Work task: Your task is to copy the stretch of lines in the records below that begins with the line containing "Image resolution: width=607" and ends with the line containing "Select voda IE 2G radio button", exactly as written, with nothing added.

Records provided:

--*--

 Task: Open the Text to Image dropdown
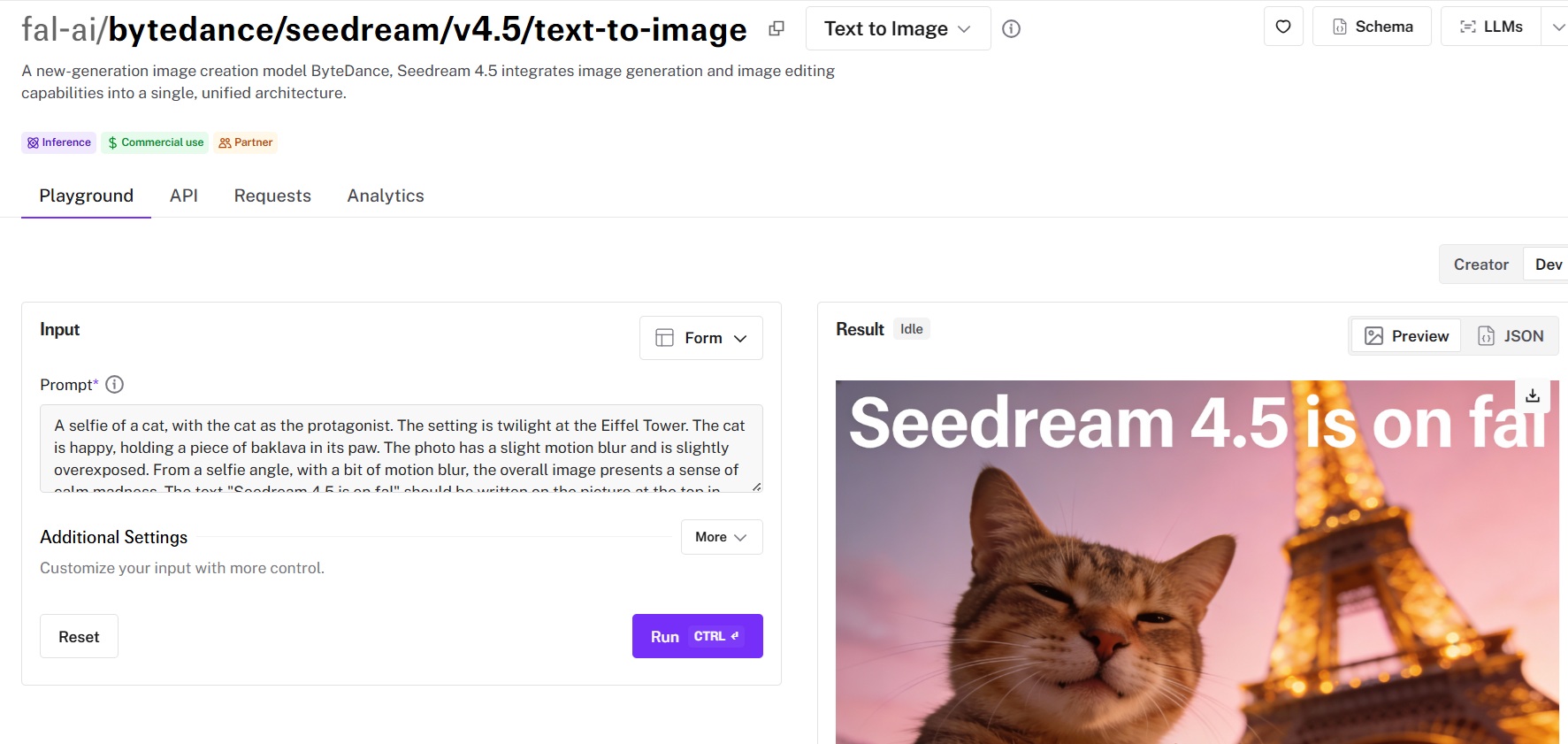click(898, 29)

--*--

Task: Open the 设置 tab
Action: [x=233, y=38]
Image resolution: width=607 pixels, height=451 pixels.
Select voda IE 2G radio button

--*--

Reply to the exercise:
Image resolution: width=607 pixels, height=451 pixels.
Select voda IE 2G radio button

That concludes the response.